This is mainly written to remind Surrey citizens that the deadline for public input on the 30-year Official Community Plan for the City of Surrey is on July 11. Did you even know about the consultation process? See our separate post on the topic here, with links to official information.
It appears the media have been completely silent on this consultation process. Not a single media story has been written on it. Not a line of text in the media, as far as we can tell. We wrote to Surrey Leader‘s Jeff Nagel, one of the region’s topic civic-issues reporters, asking about this and encouraging him to cover the story. No reply yet. And the City of Surrey, it seems, has done run this process very quietly as well. These patterns are consistent throughout the Metro Vancouver region.
Meanwhile, it has come to our attention that on June 18, Surrey’s The Now Newspaper carried a story proclaiming.
Big plans unveiled for Surrey city centre
In the photo, Surrey Mayor Dianne Watts gazes over Concord Pacific’s “state-of-the-art interactive Surrey city centre model. The article begins, “The future of Surrey’s city centre was unveiled in a beautiful and interactive 3D model and presentation Tuesday morning. Over one hundred people arrived at Concord Pacific’s new community presentation centre in Whalley to witness their grand plan for the city.” As written, that seems almost final.
The article goes on to say that “Surrey Mayor Dianne Watts attended and showed her support for Concord Pacific’s new developments.”
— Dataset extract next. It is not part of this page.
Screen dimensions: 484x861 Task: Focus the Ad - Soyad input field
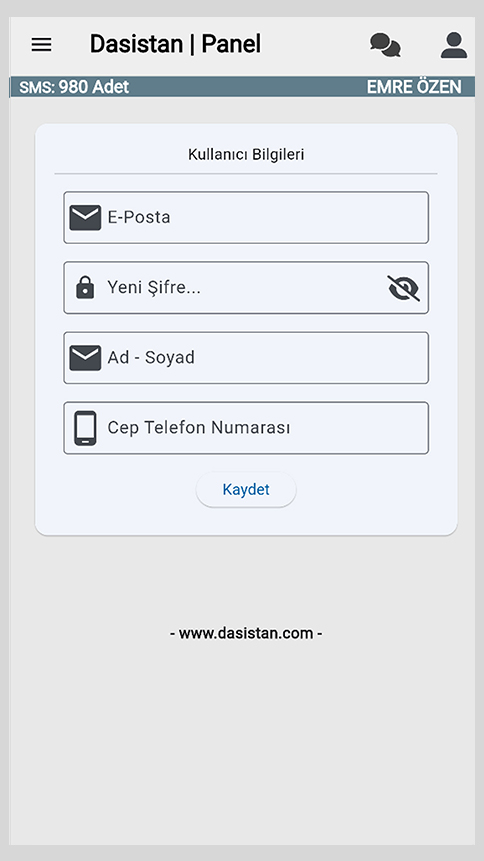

MetroVanWatch has noticed a consistent overemphasis on the development industry’s voices in influencing urban planning for the future of our cities. We have noticed what appears to be an intentional muting of public involvement in designing the future of our region.
We encourage citizens in every municipality to look hard at political campaign contributions, call for election finance reform, demand more transparency and accountability of local governments, watch their City Halls more carefully, and get active in their civic affairs. For example, for a proper understanding of relationships, Surrey citizens should be asking if Concord Pacific directly or through other channels contributed to Mayor Watts’ Surrey First party before, during, or after recent civic elections. People have a right to ask and know the answers. But legislation does not support adequate information disclosure.
Some municipalities have powerful civic political parties where power is concentrated, and elected officials vote as a block, similar to what the “Whipped+ The Secret World of Party Disclipine” documentary by Sean Holman revealed at the provincial level. This phenomenon is exactly what happens in the City of Vancouver. Who has done the analysis for Surrey?
What kind of future to you envision for YOUR community?